August 24, 2022 - 5:27pm

For anyone who has felt the many frustrations of being on Twitter, from the relentless hostility to the adolescent cliques, a new set of leaks from Twitter’s former head of security should offer some consolation: at least you don’t work there. The documents, released by Peiter “Mudge” Zatko and obtained by the Washington Post and CNN, portray a terrifyingly dysfunctional state of affairs at the company largely responsible for administering online public discourse.

Zatko’s documents and testimony allege, among many other charges, that Twitter’s executives repeatedly misled its own board, to say nothing of the public, about the security of its own platform, insisting it was safe when in fact it was compromised to a terrifying degree. He alleges Twitter could not rein in bot traffic and underestimated it, the very charge Elon Musk cited as cause for breaking off his acquisition. Zatko also claimed Twitter gave into pressure from India to hire an agent of the Indian government and give them access to sensitive data, as well as giving information to the Chinese government that could have endangered Twitter users in China.

Twitter fired Zatko in January, and the company has tried to dismiss his account as the griping of an embittered ex-employee. But Zatko’s strong security pedigree and the hundreds of pages of internal documents he has provided give quite a bit of credibility to his account. Even should Zatko’s claims of Twitter being compromised by foreign agents prove inflated, his portrait of Twitter’s internal workings is so troubling that it puts into question whether Twitter in its current incarnation should be trusted with its massive authority over public discourse.

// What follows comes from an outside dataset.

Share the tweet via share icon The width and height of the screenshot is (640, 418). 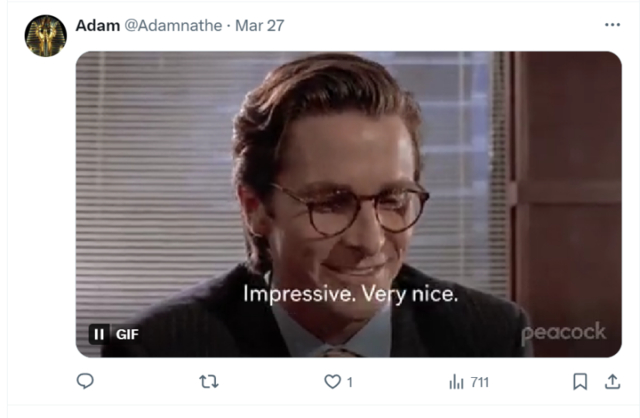point(611,381)
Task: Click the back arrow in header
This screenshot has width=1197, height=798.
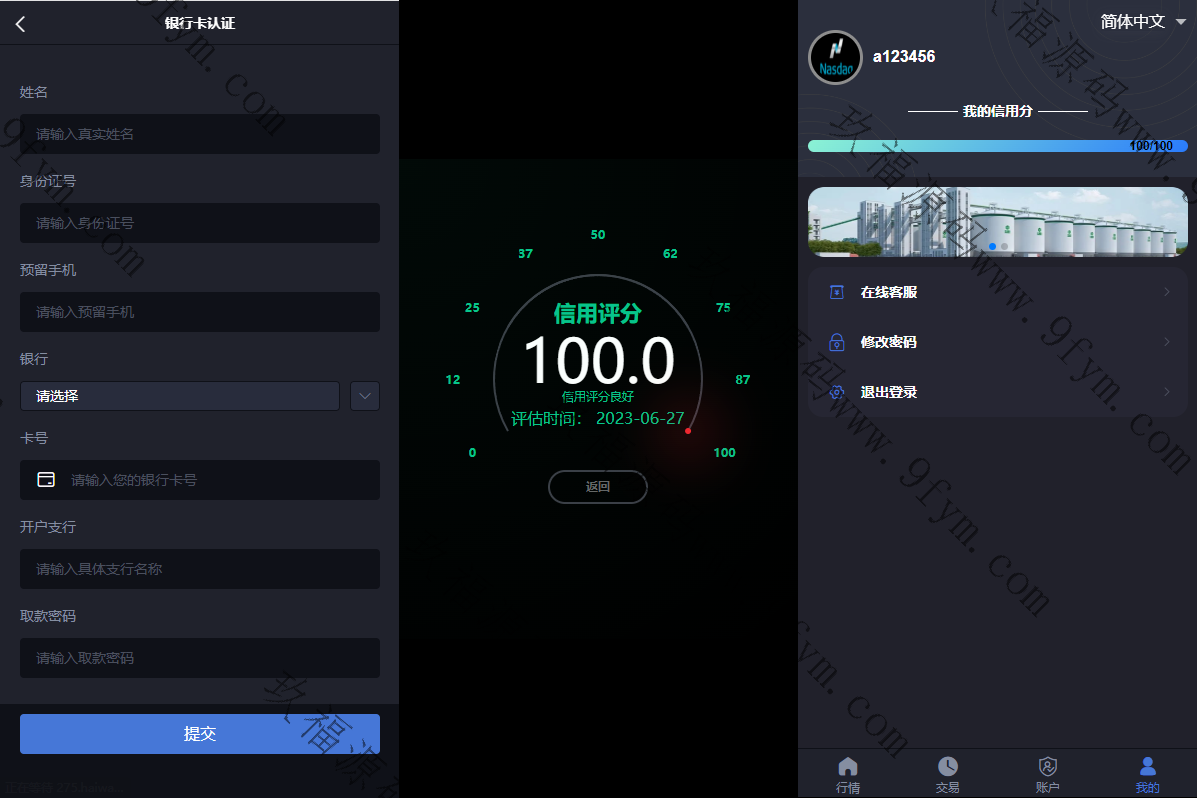Action: 21,24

In particular, Zatko leaked a scathing external review (conducted sometime after 2020, according to sources, by the Alethea Group) of Twitter’s Site Integrity team, tasked with combatting platform manipulation and misinformation. The report found that the team lacked authority both to fix problems and find solutions, and worse, that they were focused more on enforcing policy than detecting and mitigating threats. The rest of the report depicts the teams and Twitter more generally as understaffed, disorganised, burnt out, and incapable of learning from their mistakes.

Worse yet, Zatko’s February 2022 document on Twitter security, written after he was fired, does not read like the bitter ravings of a crackpot but as a blunt assessment of technical and operational security by a man with high but not unreasonable standards. According to Zatko, around half of Twitter’s machines (servers and workstations both) run outdated, unpatched software, and Twitter has no organised plan to get them into compliance. Zatko alleges many security incidents, faulty access control over Twitter’s systems, and overall gross negligence. Moreover, he contends that none of these issues were presented honestly to Twitter’s board. He concludes, convincingly, that: “Regulators, when evaluating Twitter, will identify these as systemic issues.”

To put things into perspective: I was a software engineer for over a decade at Google and Microsoft, and saw both the good and bad of what these titans do internally. What I can say is that despite flaws, mistakes, and scandals, neither company ever allowed their operational security to fall anywhere close the level depicted in these documents. Unless Zatko is fabricating information out of thin air, his assessments raise serious questions about Twitter’s basic competence and render all judgments made by the company inherently suspect.

Neither Twitter nor Zatko’s positions should be taken at face value, and the politics of the situation will likely prove to be more complicated than they initially appear. Twitter’s value as a disseminator of information is only matched by its lack of profitability, putting it in a painful position of being set upon by all sides while lacking the resources to do much about it.

If nothing else, however, Zatko’s revelations offer a new explanation for Musk’s attempt to back out of his purchase of the company, as well as the strangely anodyne rationale he gave for the move: that Twitter had lied about its bot traffic. If Musk’s reasons were actually Zatko’s, he couldn’t have stated them. But he, or any sane person, would have had every reason not to want to end up with the hot potato that Twitter now seems to be.


David Auerbach is an American author and former Microsoft and Google software engineer.